# Task prompt
Copy out every line holding the string "agent" from the records below.

#### Records for this exercise

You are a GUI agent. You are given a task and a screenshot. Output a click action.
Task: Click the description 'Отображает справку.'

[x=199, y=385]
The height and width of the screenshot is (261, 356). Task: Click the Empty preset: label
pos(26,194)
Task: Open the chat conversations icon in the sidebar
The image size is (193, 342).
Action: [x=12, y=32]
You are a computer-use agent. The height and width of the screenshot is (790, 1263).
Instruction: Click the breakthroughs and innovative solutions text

########
#### Records for this exercise

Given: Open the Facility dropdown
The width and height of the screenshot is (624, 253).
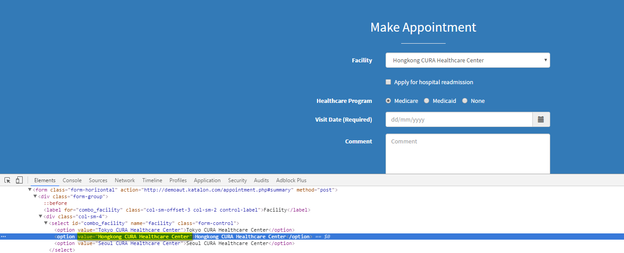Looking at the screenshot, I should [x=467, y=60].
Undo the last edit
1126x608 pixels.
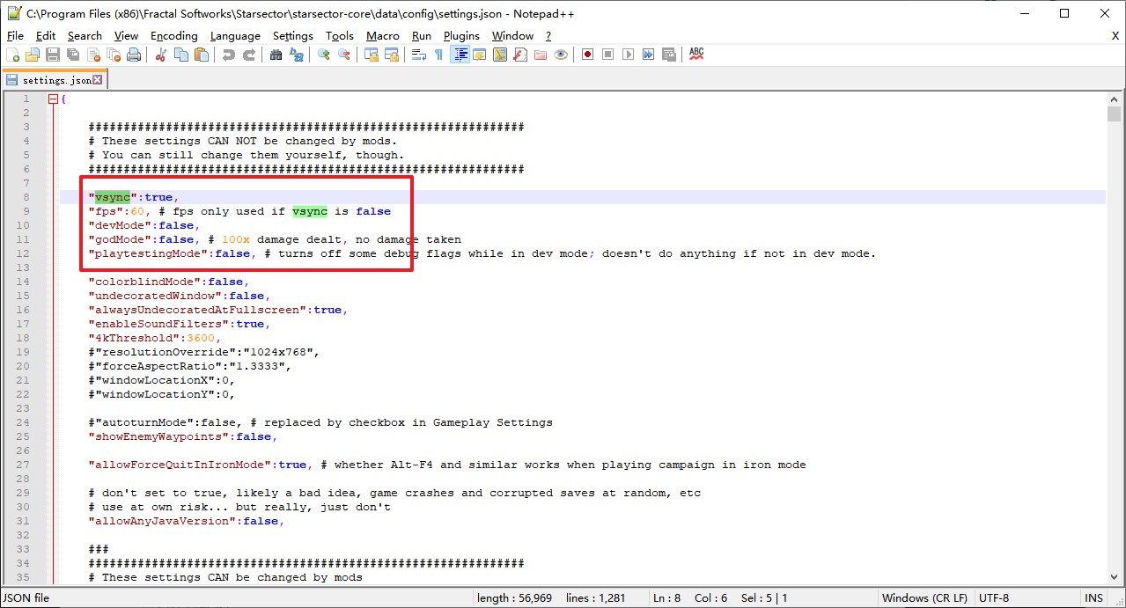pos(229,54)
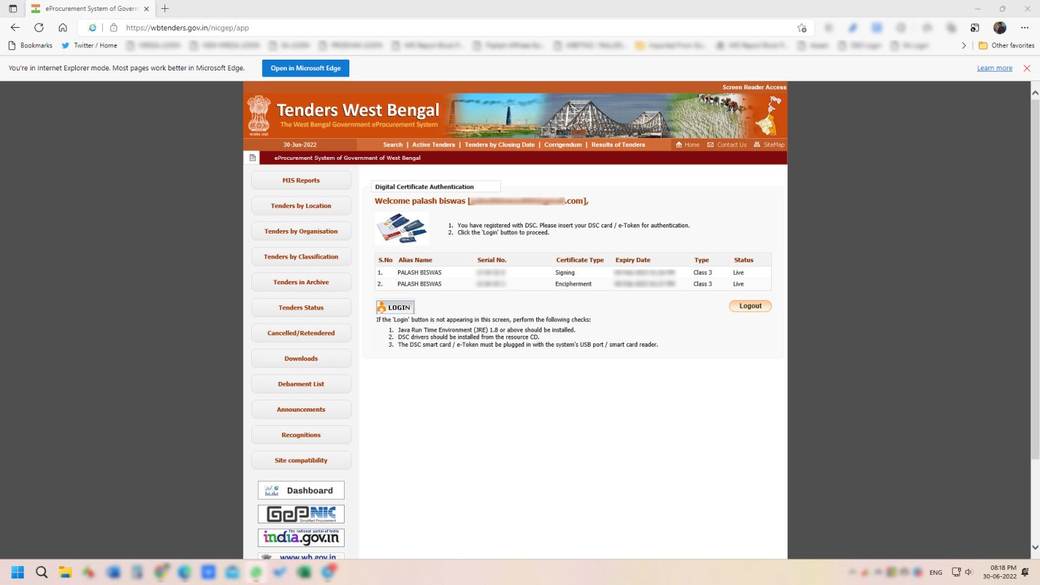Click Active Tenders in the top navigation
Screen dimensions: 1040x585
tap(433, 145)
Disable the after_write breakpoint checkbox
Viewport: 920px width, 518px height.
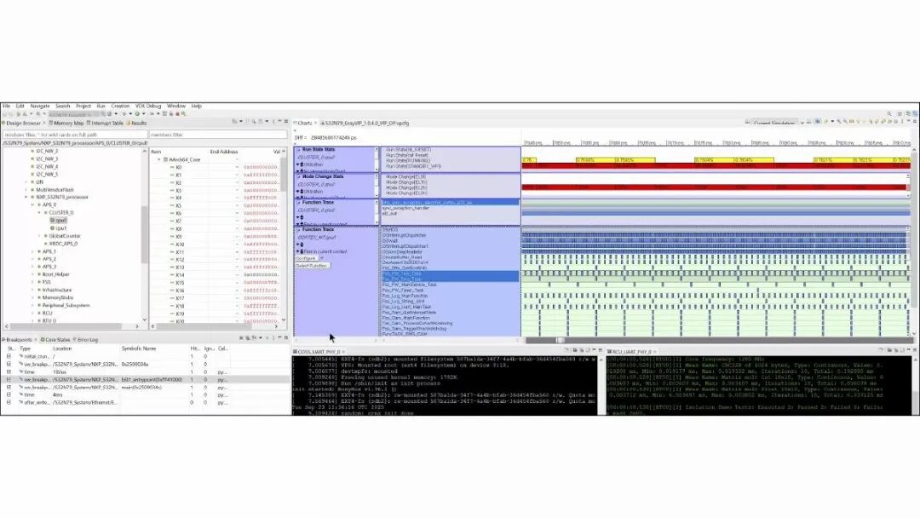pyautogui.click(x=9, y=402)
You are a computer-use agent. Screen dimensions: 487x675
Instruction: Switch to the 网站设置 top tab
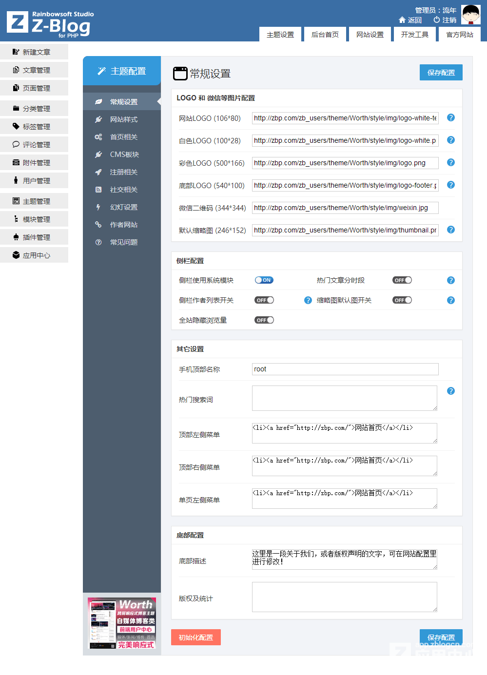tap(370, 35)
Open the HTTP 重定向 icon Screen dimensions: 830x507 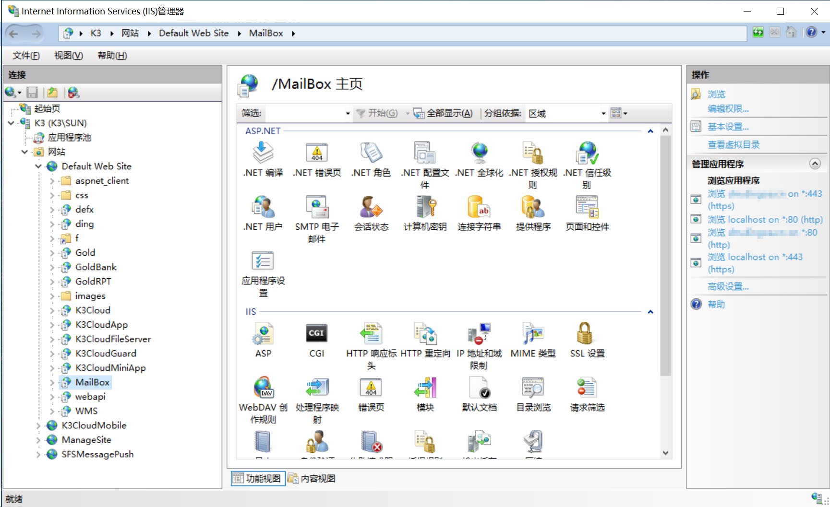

########
#### Records for this exercise

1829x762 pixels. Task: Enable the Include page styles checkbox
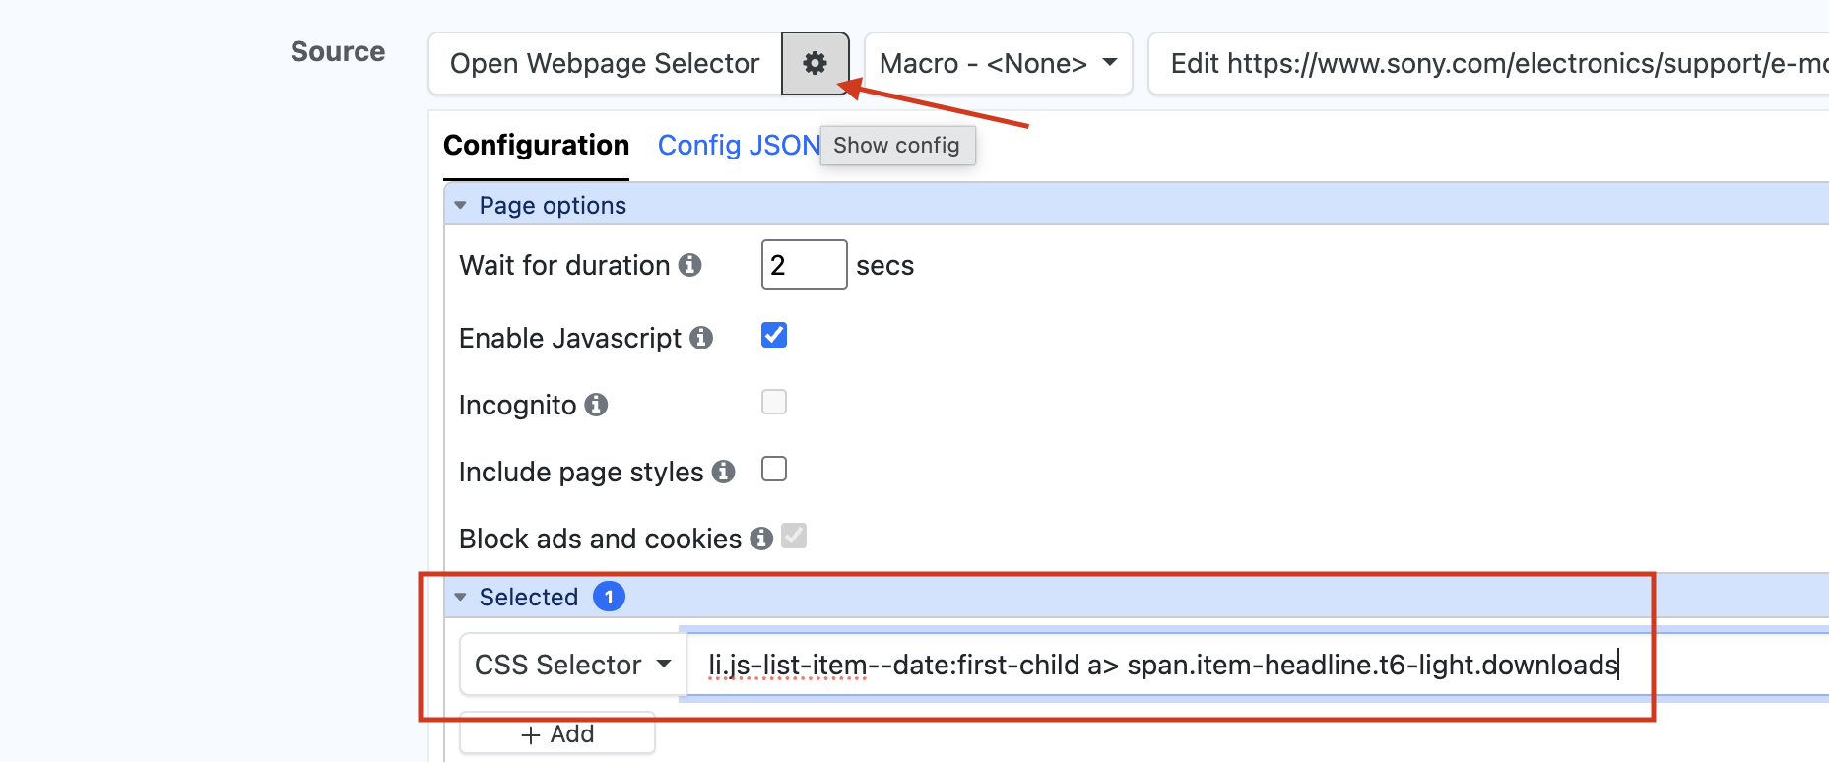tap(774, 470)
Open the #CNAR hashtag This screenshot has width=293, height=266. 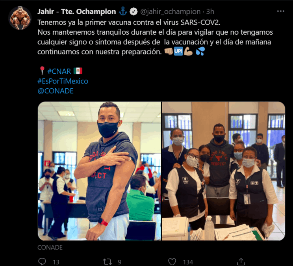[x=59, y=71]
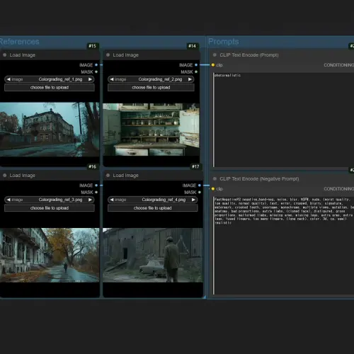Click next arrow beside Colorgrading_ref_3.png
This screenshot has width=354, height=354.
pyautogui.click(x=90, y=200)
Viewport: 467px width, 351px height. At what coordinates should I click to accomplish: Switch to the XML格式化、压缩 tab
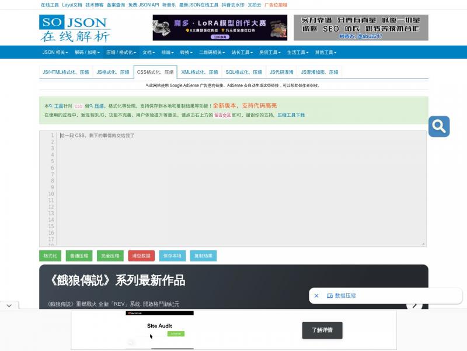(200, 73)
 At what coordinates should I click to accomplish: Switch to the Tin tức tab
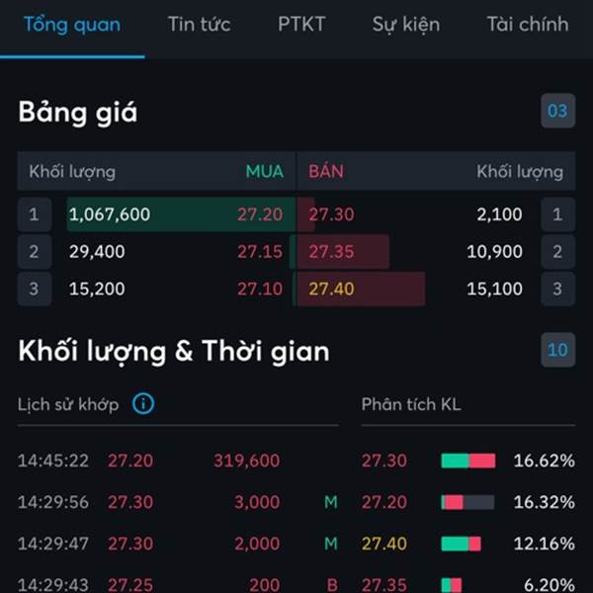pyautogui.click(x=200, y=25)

########

# Solution for this task
You are a GUI agent. You are given a task and a screenshot. Output a click action.
You are a computer-use agent. The height and width of the screenshot is (790, 1263).
You are a computer-use agent. Screen dimensions: 487x675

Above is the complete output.